Barbara’s hair is deep black, like the velvet edges of a monarch butterfly’s wings. Each strand curls around, like her never-ending questions. Together, the strands gather into tiny, soft springs. Then they weave in and out, hiding their ends and beginnings.
When I became a parent, it was the idea of fixing this hair that intimidated me the most. During our initial exploration of adoption, my husband and I read Inside Transracial Adoption. The significance of black hair care is not obvious to most whites, and the book’s authors make it clear. They tell potential adoptive parents that, if they are white and their children are black, hair care will “not come intuitively” and that “there is no tolerance in the [black] community for not taking care of a child’s hair.”
These two statements daunted me. In truth, I know so little about hair care that I would have been nervous about fixing the hair of any child. But if I had had a girl with fine, straight hair like mine, I would have kept it cut short or slapped in a plastic barrette, to keep her bangs out of her eyes. Her hair would have been simple and messy, and I wouldn’t have thought much about it.
Instead, and wonderfully, my daughter, Barbara, is a black girl, which makes all the difference. For most African-Americans, hair care directly correlates to love and dignity. As writer Susan Straight, a white woman with biracial children, explains, “In our family, and in the black community where much of our family has lived, the care and maintenance of hair means more than barrettes and ponytails; hair reflects pride and care, and neglected heads display a serious lack of mother’s love.”
So I want Barbara’s hair to look good, because it says something about me. But, mostly, I care because of what it says about her: I want everyone to know she is loved. The problem is, I am not very good at fixing it. I have learned a lot by reading books, observing stylists, getting tips from black women, and checking out the styles I see on little girls around town. Most of all, I have learned through trial and error, from working on my daughter’s head.
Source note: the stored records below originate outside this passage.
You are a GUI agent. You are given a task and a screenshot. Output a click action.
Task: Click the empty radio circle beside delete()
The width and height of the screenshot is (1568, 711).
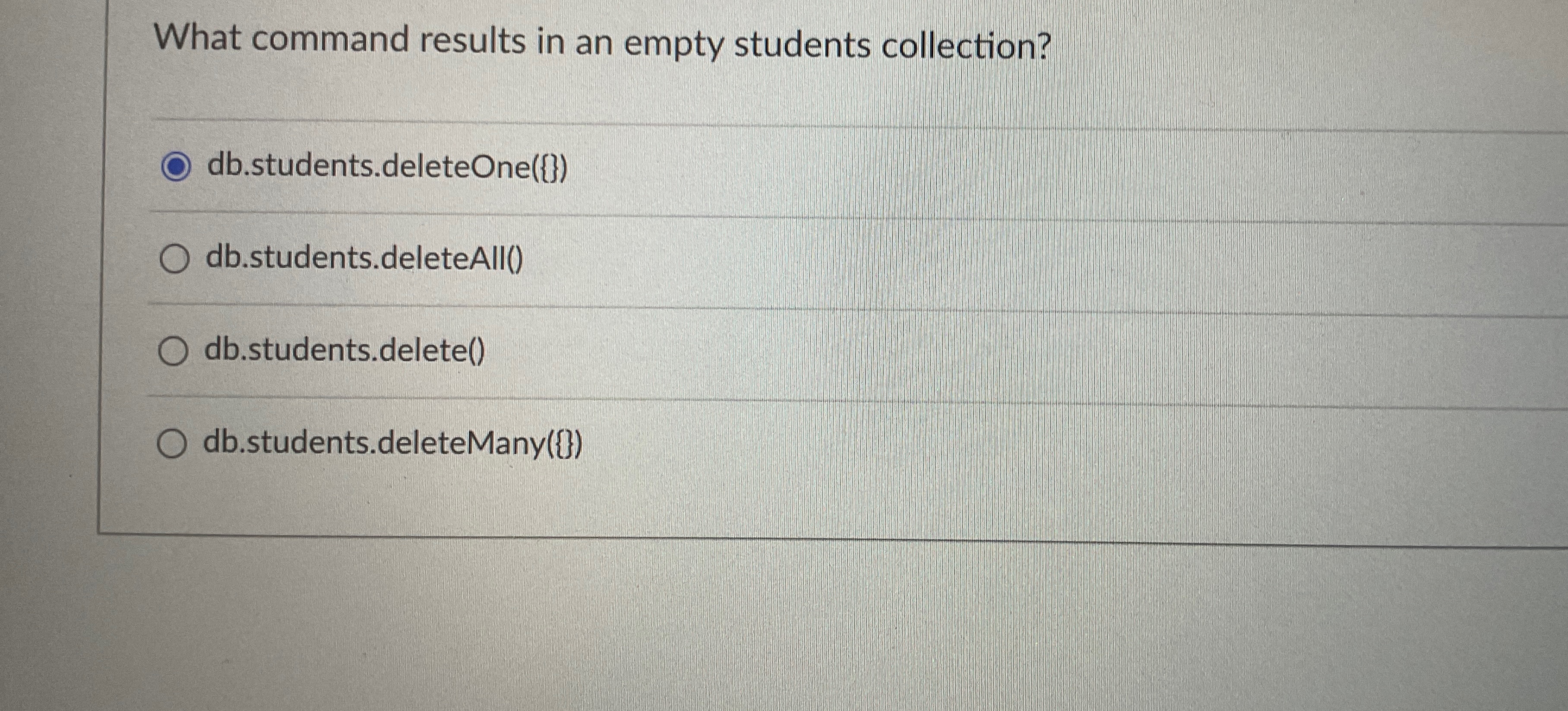[175, 351]
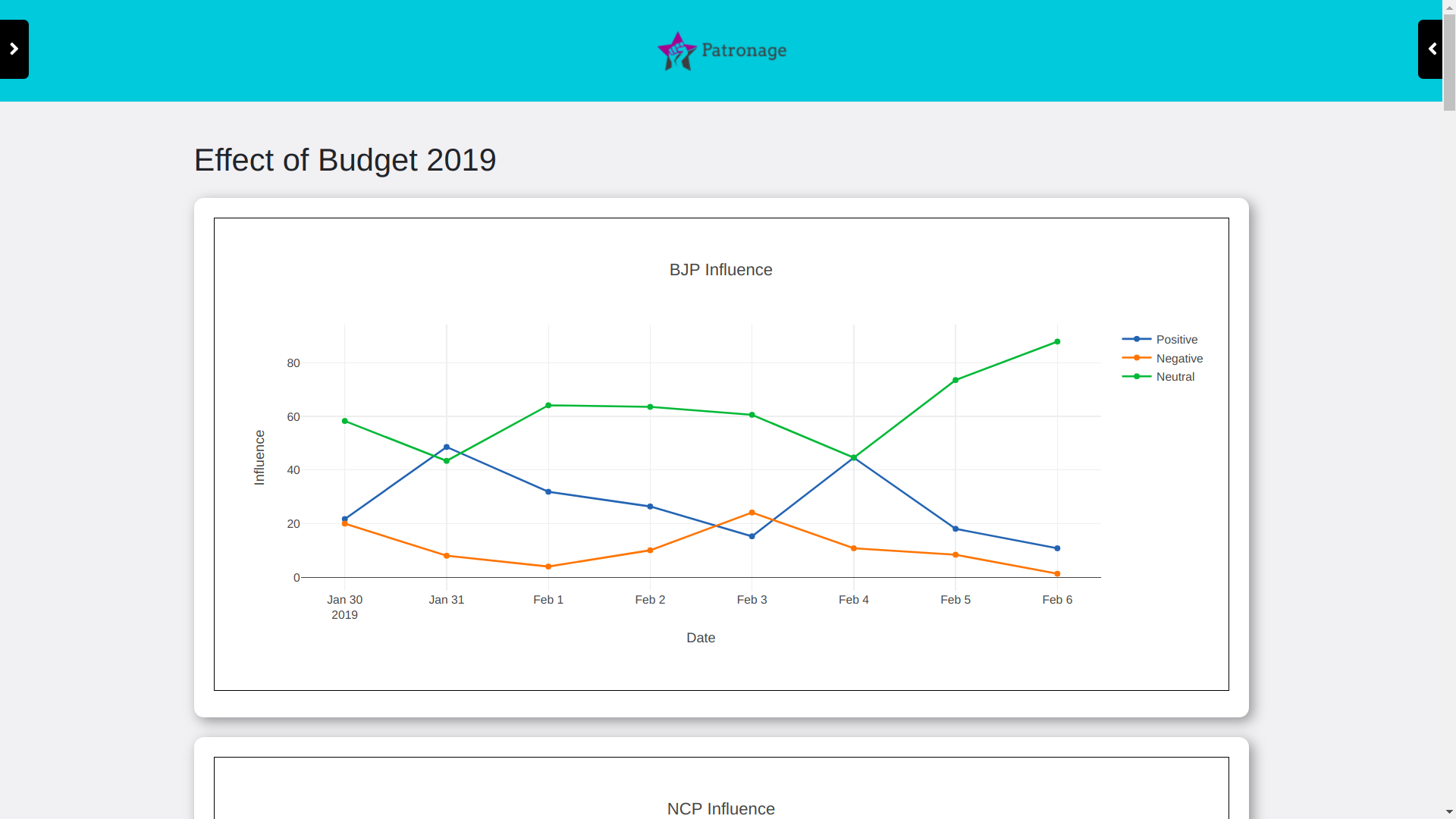This screenshot has height=819, width=1456.
Task: Click the Patronage brand name text
Action: coord(744,50)
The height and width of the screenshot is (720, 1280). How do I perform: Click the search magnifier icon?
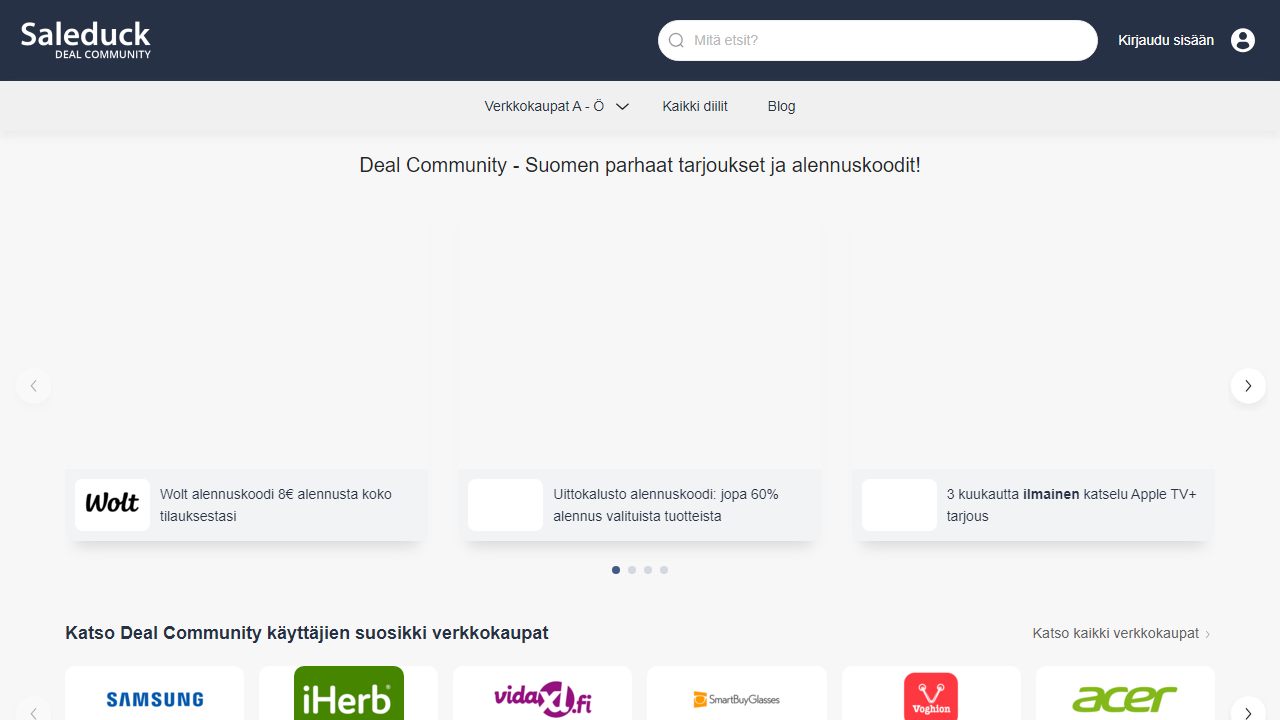tap(675, 40)
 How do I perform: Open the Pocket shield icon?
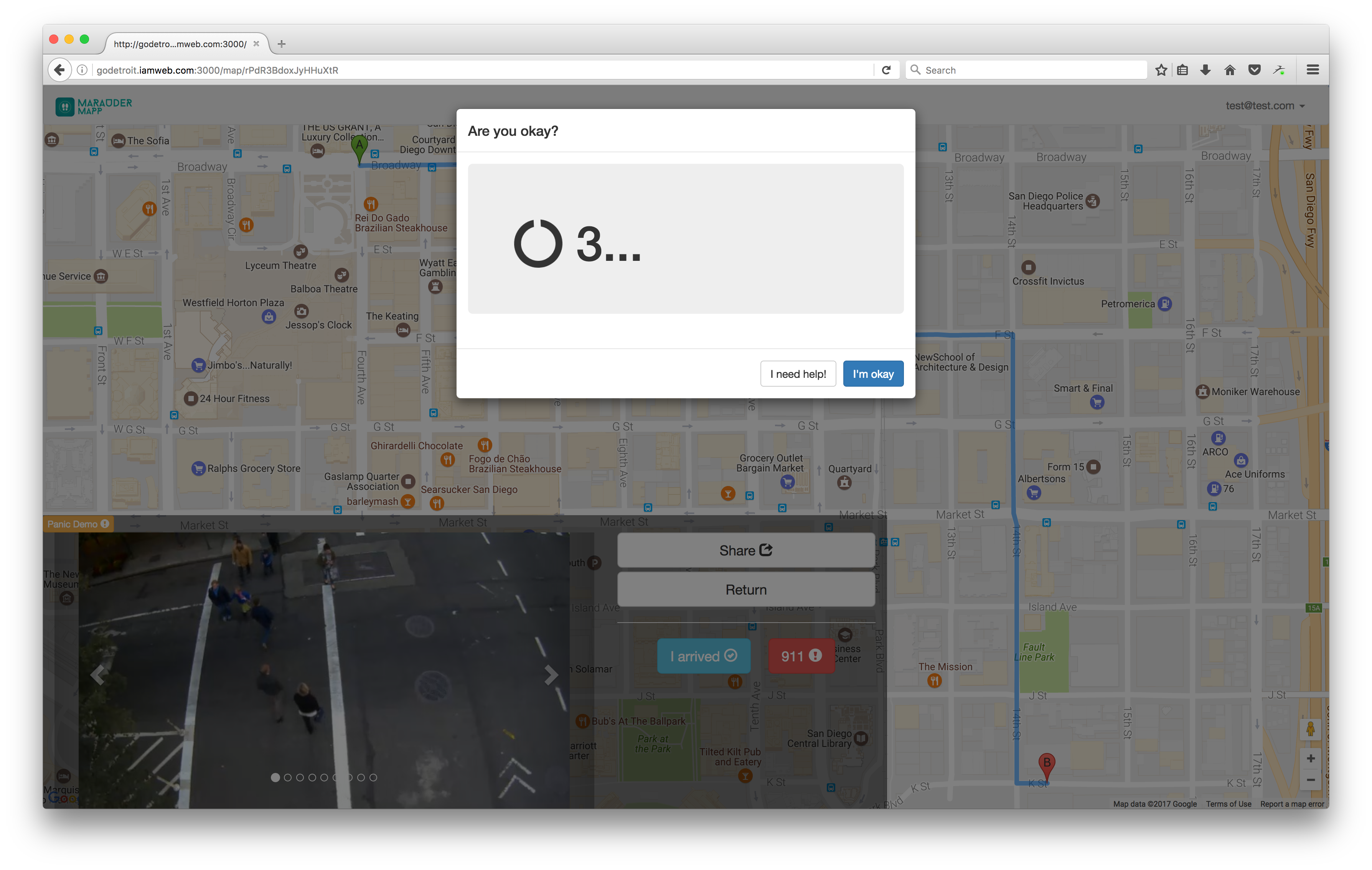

I am better, and faster, than I used to be. But sometimes, I still draw crooked parts, leave strands of hair floating loose, or make lopsided styles. I lived 33 years without ever having fussed with anyone’s hair. And now, every day, I fuss with Barbara’s.
I do it because a well-kempt head indicates love; but also because teaching Barbara pride in her hair helps her feel connected to, and proud of, her racial identity. When she squirms as I pull the comb through, when I rub in hair grease, when her beads flash in the sun, even when I do not know what I am doing but try anyway, she is connected to a history of other mothers and daughters. I tell Barbara all the time that her hair is beautiful. But taking the time and effort to style her hair teaches her that she and her hair are loved, are valued, are good.
When we fix her hair, Barbara and I talk, sing, and watch TV. Lately, she has been asking for braids, with pink beads. I section off her combed and conditioned hair. I divide precisely and pull tightly. But as soon as I gather up the separate strands and start the turning and weaving, my fingers betray my hope. I don’t pull tightly enough. I gather up uneven pieces and leave lumps. Many hairs escape, fuzzing the braid, revealing my lack of skill.
Sometimes I worry that, one day, Barbara will look at photos and see her fuzzy braids as proof of my ineptness as a mother. But when I look at all of her — at this long-limbed, big-bellied girl, singing in my living room — I know she will grow up feeling my love for her twist and turn through my clumsy, weaving fingers. Dimples flashing, brown eyes shining, my daughter is beautiful and perfect, from her long, lean toes to her good, good hair.